The points are ordered after the polygons, which is good, but the bigger polygons still cover the contained one, not what we want. We'll need a different sorting key, one that considers whether features are spatially within another.

As explained in the Python Sorting HowTo, we can define a key function that operates on each list element and returns a value for comparison. Our key function will be a wrapper class that implements __lt__() using Shapely's binary within() predicate and asShape() adapter.

from shapely.geometry import asShape

class Within(object):
    def __init__(self, o):
        self.o = o
    def __lt__(self, other):
        return asShape(self.o).within(asShape(other.o))

As the howto says, the less than comparison is guaranteed to be used in sorting. That's what we'll rely on to spatially sort, and is why we're using within() in reverse instead of the contains() predicate.

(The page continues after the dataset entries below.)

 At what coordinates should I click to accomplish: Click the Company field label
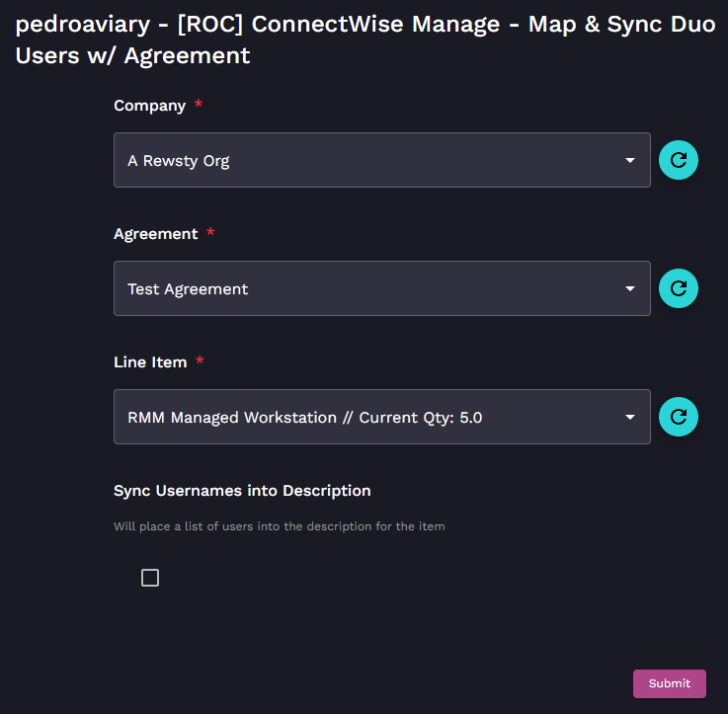pyautogui.click(x=149, y=106)
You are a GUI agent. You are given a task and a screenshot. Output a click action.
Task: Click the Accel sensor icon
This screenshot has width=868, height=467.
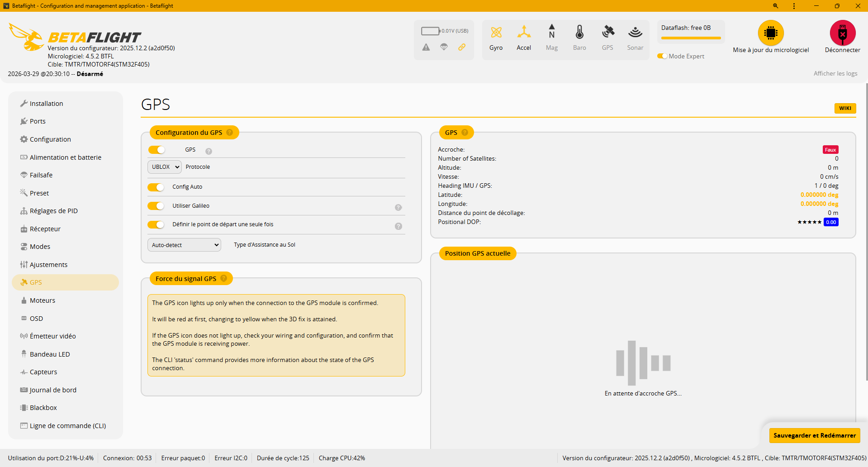click(x=524, y=33)
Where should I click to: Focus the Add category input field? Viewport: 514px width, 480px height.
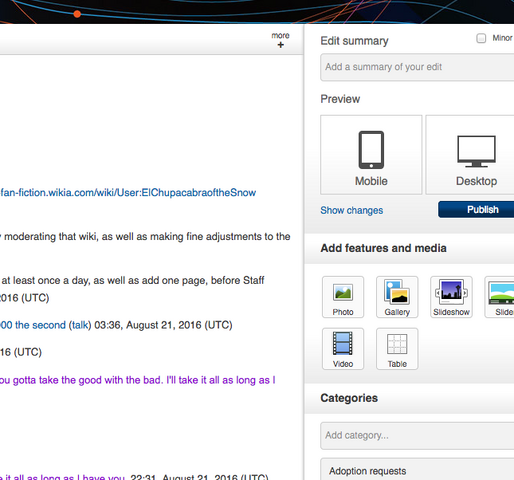417,436
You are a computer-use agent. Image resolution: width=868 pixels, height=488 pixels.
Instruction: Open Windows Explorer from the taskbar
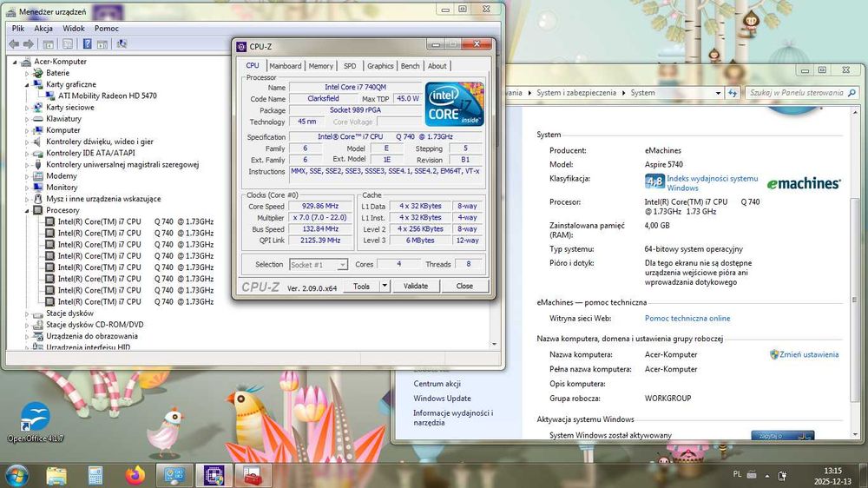click(x=56, y=475)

Trying it out on features b and c, we see that it works:

>>> b < c
False
>>> Within(b) < Within(c)
True

Now, the wrapper is used to sort by spatial containment like so

>>> pprint(sorted(features, key=Within, reverse=True))
[{'type': 'Point', 'coordinates': [-1, -1]},
 {'type': 'Polygon', 'coordinates': [[[0, 0], [0, 4], [4, 4], [4, 0]]]},
 {'type': 'Polygon', 'coordinates': [[[0, 0], [0, 4], [4, 4], [4, 0]]]},
 {'type': 'Polygon', 'coordinates': [[[1, 1], [1, 3], [3, 3], [3, 1]]]},
 {'type': 'Point', 'coordinates': [2, 2]}]

Voila: feature d is within no other feature and is listed first; the other features are listed as we wish. This little trick is now bound for the Shapely manual.

Comments

Re: Sorting features on spatial relations

Author: Tim Schaub

While this wouldn't provide a better solution than you've come up with, note that the graphicZIndex property of a symbolizer can be used to determine the z-ordering of features rendered by OpenLayers (for all feature types).

Relevant examples:

Re: Sorting features on spatial relations

Author: Sean

Thanks for the pointers, Tim, and for dealing with my crappy commenting system. Entering links is no fun here. Z level via styling is neat, but I think that in this particular case I'd still need to sort to produce an attribute that could be used in a styling rule, yes?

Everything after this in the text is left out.